- Article:
■ ■ ■ ■ ■ ■ ■
It would remain in the reservoir for up to three years for testing, before being pumped through the town's existing water treatment plant.

Similar schemes are up and running elsewhere in the world.

Since 1976, authorities in Orange County, California have injected purified wastewater into an undergroud aquifer (no tap water for me at Disneyland) and since 1978, the Occoquan Reservoir in North Virginia has been topped up with recycled water.

In Singapore, one percent of supply has come from recycled water since 2003. But opponents say the scale of the Toowoomba project, under which 25 percent of the town's supply would be recycled, is unprecedented.

"Nowhere else in the world deliberately drinks water reclaimed from sewage to the degree proposed by Toowoomba," the No campaign website says. "Any water supply for over 100,000 people should use tried and proven methods. We are not guinea pigs."

Maybe they can recycle the sewage for watering purposes and pipe in water from another place? I would have to buy a lot of bottled water if I lived near Toowoomba if this passes through......

Would you drink recycled water?
■ ■ ■ ■ ■ ■ ■
- Data provided:
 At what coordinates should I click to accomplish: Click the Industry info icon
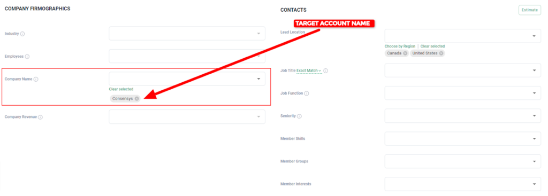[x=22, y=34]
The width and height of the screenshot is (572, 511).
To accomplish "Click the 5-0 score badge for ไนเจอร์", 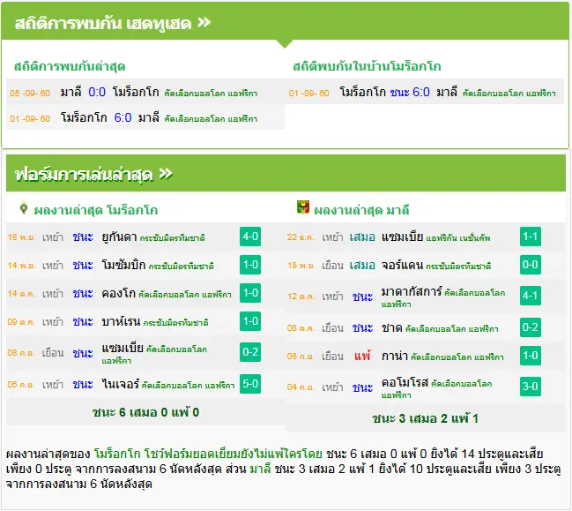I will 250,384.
■ ■ ■ ■ ■ ■ ■
- Problem set:
(1) Answer these from the excerpt on recycled drinking water:
(a) Since what year have authorities in Orange County, California, injected purified wastewater into an aquifer?
(b) What share of Singapore's supply has come from recycled water since 2003?
(c) Under the Toowoomba project, what percentage of the town's supply would be recycled?
(2) Reproduce word for word everything in the excerpt on recycled drinking water from "In Singapore, one" down to "this passes through......".
The material has no connection to the excerpt on recycled drinking water.

- Answers in order:
(1)
(a) 1976
(b) One percent
(c) 25 percent

(2)
In Singapore, one percent of supply has come from recycled water since 2003. But opponents say the scale of the Toowoomba project, under which 25 percent of the town's supply would be recycled, is unprecedented.

"Nowhere else in the world deliberately drinks water reclaimed from sewage to the degree proposed by Toowoomba," the No campaign website says. "Any water supply for over 100,000 people should use tried and proven methods. We are not guinea pigs."

Maybe they can recycle the sewage for watering purposes and pipe in water from another place? I would have to buy a lot of bottled water if I lived near Toowoomba if this passes through......